Foi a partir desse episódio que as duas prostitutas carregaram esses apelidos para o resto da vida.
“Vocês nunca me contaram isso”, disse o garoto Péricles. “E eu sempre me perguntava o porquê dos nomes… Lá no hospital ninguém sabe dessa história!”
“E vai continuar não sabendo, menino”, decretou A Negra Solidão. “Isso é coisa nossa. Foi só putaria, a nossa vida, mas é nossa…”
“Ela tem razão”, completou A Velha Chama. “É coisa íntima, ninguém ia entender, acham que não somos nada, não temos direito de sentir as coisas, de sofrer de paixão…”
“Eu morro de saudades de Hermes La Porte”, disse A Negra Solidão. “E nem devia, porque ele era como a maioria dos estudantes que iam à zona. Não queriam muito saber da gente, não trepavam, era só pra conhecer o ambiente… Eles diziam: “fazer pesquisa”. Coisa esquisita, né? Hermes La Porte tentou me ensinar a falar português certo. Sabe, eu acompanhava uma música estrangeira de muito sucesso na época, e cantava: “Quanta lameira! Guarrira! Quanta lameira!” Eu achava que a música falava de uma coisa suja, lamacenta, e que “Guarrira” era nome de mulher, mas Hermes La Porte me explicou: o certo é “Guantanamera”, nome de quem nasce num lugar chamado Guantânamo, em Cuba; e “guajira”, escrito com um jota que se fala como dois erres, é um tipo de música cubana, como aqui tem samba, xaxado… Porra: Hermes La Porte sabia tudo… Quase que ele me ensinou a falar direito, vivia corrigindo a gente…”
“Tu te lembras de Cristo Paraguaio”?, perguntou A Velha Chama.
“Se não… O Cristo Paraguaio era um cara que estudava matemática, os amigos diziam que era o homem mais inteligente da cidade, e ele parecia, ao mesmo tempo, Cristo e paraguaio… Magro, alto, a cara paraguaia de sofrimento… Era esquisito… Ele bebia e apagava, mas já acordava cantando com o pessoal, direto, saía do sonho para o samba, nunca vi daquilo…”
“E o português lourinho?”, perguntou A Velha Chama, sorrindo. “Era um estudante também, lembra? Era amigo de Hermes La Porte. Duquinha, aquele viadão grande, quase dois metros, se apaixonou pelo portuguesinho e os amigos do rapaz cantavam, como se fosse num coro de igreja (como era mesmo o nome do português? Marinho? Martinho?):
Martinho beijou Duquinha
Martinho beijou Duquinha
Bem no meio da boquinha
“Que tempo bom, não?” Os olhos d’A Velha Chama brilharam.

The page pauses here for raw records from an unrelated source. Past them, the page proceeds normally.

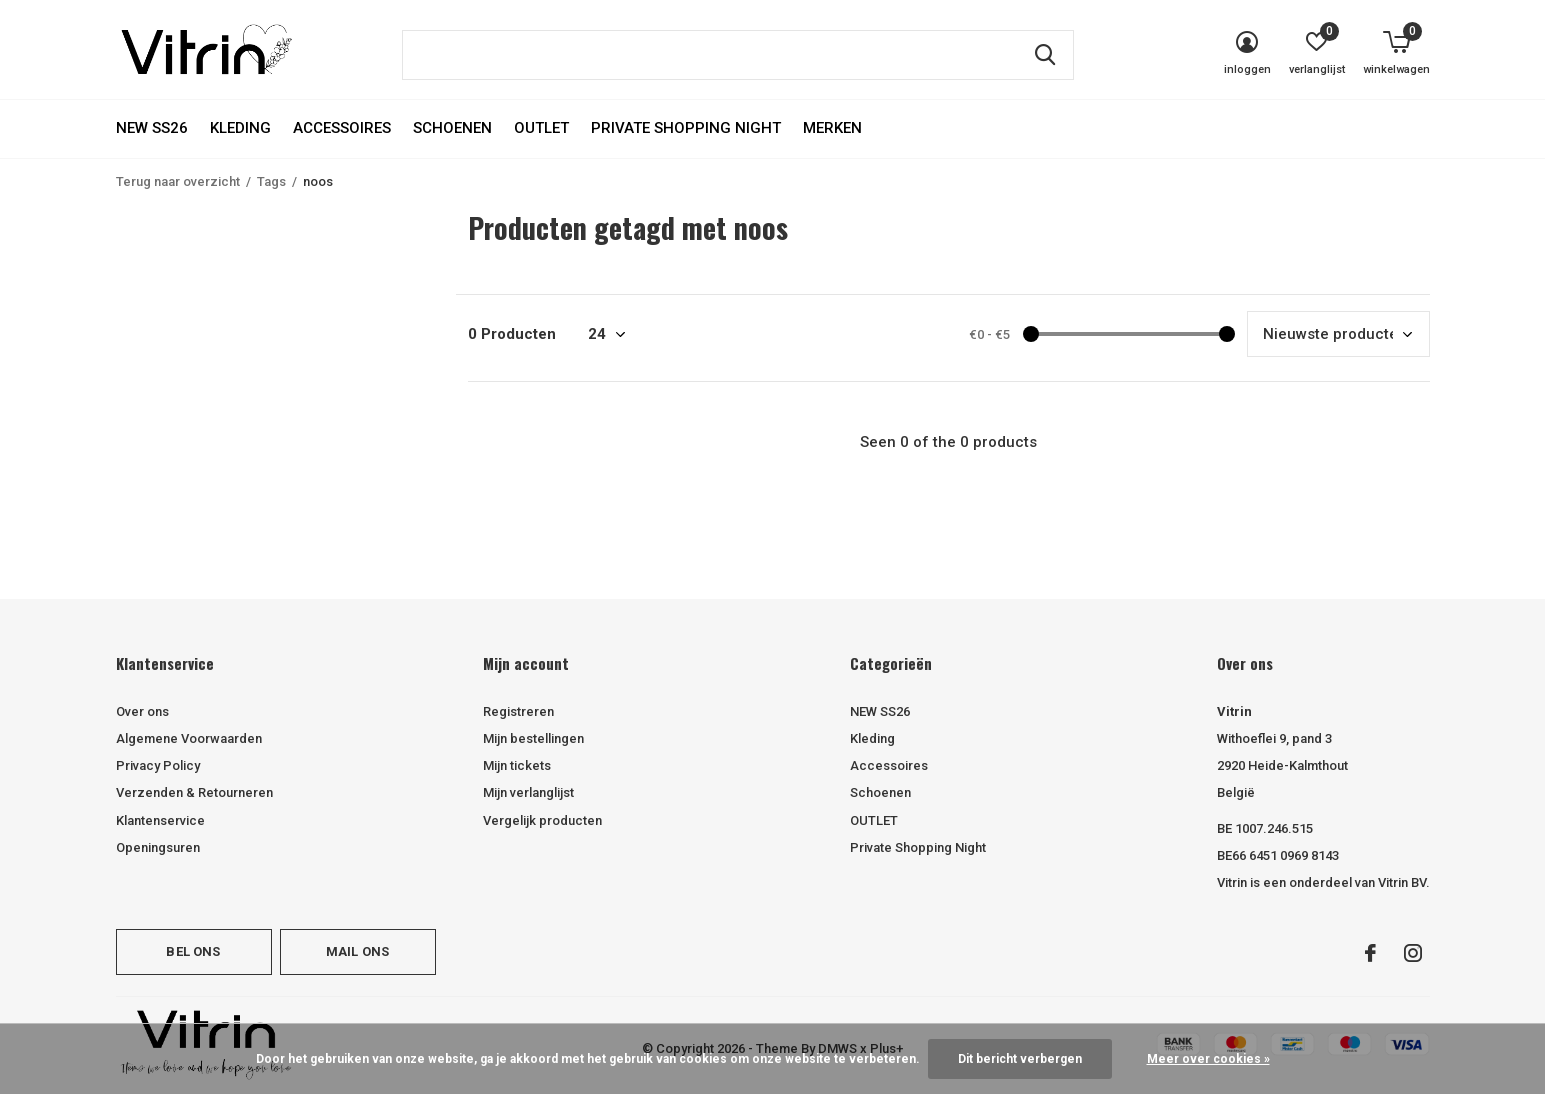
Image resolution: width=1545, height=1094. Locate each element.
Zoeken (1046, 55)
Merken (832, 128)
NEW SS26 (152, 128)
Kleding (240, 128)
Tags (271, 181)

“Aquele tempo era uma merda!”, disse A Negra Solidão. “A gente era puta escrota no baixo meretrício do Recife. Peguei e passei pros clientes blenorragia, cancro mole, cancro duro e depois também peguei Aids… Não sei se passei. Devo ter… E com tu também aconteceu a mesma coisa, Velha Chama. Tempo bom é hoje: a gente devia estar jogada no lixo e algum anjo resolveu pagar o hospital mais caro do Recife. Me disseram que o dinheiro chega todo mês no mesmo dia que a nossa conta fecha. Quem será, hem?”

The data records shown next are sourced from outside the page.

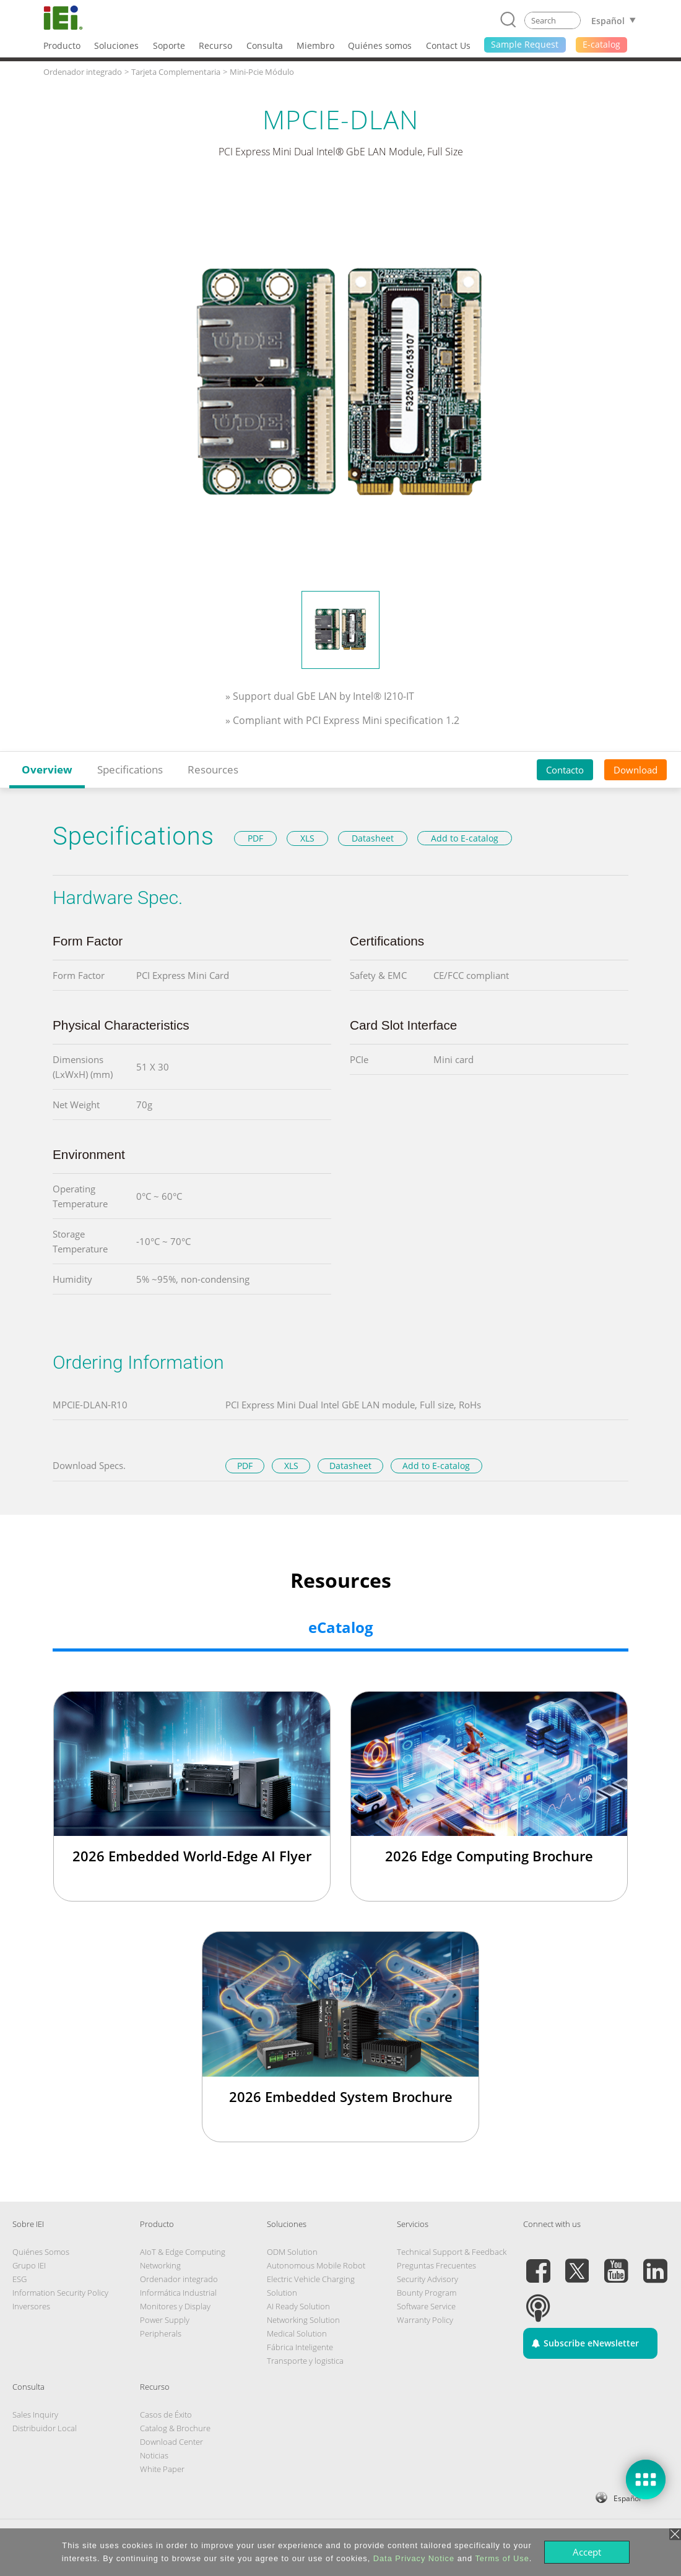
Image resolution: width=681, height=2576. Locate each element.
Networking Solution (303, 2319)
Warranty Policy (425, 2319)
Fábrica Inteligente (300, 2347)
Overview (47, 769)
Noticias (154, 2455)
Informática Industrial (178, 2292)
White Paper (162, 2469)
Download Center (171, 2441)
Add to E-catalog (464, 838)
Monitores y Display (175, 2306)
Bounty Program (426, 2292)
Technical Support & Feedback (451, 2251)
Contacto (565, 770)
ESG (19, 2279)
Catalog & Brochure (175, 2428)
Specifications (130, 769)
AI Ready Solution (298, 2306)
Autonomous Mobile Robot (316, 2265)
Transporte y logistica (305, 2360)
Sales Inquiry (35, 2414)
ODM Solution (292, 2251)
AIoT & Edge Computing (182, 2251)
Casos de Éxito (166, 2414)
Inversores (31, 2306)
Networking (160, 2265)
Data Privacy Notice (413, 2558)
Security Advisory (427, 2279)
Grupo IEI (29, 2265)
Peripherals (160, 2333)
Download (635, 770)
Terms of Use (502, 2558)
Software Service (426, 2306)
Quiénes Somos (40, 2251)
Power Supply (164, 2319)
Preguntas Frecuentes (436, 2265)
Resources (213, 769)
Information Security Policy (60, 2292)
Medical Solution (297, 2333)
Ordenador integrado (179, 2279)
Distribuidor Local (44, 2428)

“Hermes La Porte não é. Nunca mais soube dele…”, disse A Velha Chama. “Também não tinha por que.”
“Tinha gente apaixonada por tu e por mim”, respondeu A Negra Solidão. “Mas não sei de ninguém que enriqueceu a ponto de sustentar duas putas safadas morrendo num lugar caro…”
“Pera aí, amiga, eu não sou puta safada, não”, reagiu A Velha Chama.
“E o que a gente é?”, perguntou A Negra Solidão.
“Meninas, está na hora de voltar”, interrompeu Péricles. “Vocês já recordaram o passado, já viram os prédios, se divertiram… Doutor Silvino só me deu duas horas…”
“E não era melhor a gente virar a noite aqui, encher a cara e morrer já amanhã?”, perguntou A Negra Solidão.
“Para com isso!”, disse A Velha Chama. “Vamos ficar até a última hora que Deus quiser. Só te peço uma coisa, menino Péricles: não deixe de tentar descobrir quem paga nossa conta…”
“Tá bom, tá bom, mocinhas”, disse o rapaz. “Agora entrem no carro e vamos voltar. Hoje tem capítulo bom daquela novela…”
“Aquela novela é só putaria!”, falou alto A Negra Solidão. “Tão acabando com as putas. Homem nenhum precisa mais da gente, vai dormir na casa da namorada direto!”
“Calma, mulher, calma”, pediu A Velha Chama. “Se não fosse tu, quem é que ia suportar a negra solidão?”
O enfermeiro e a velhinha de minissaia olharam para a senhora brancosa, esquálida, com um sorriso irônico no rosto, e preferiram não falar mais nada.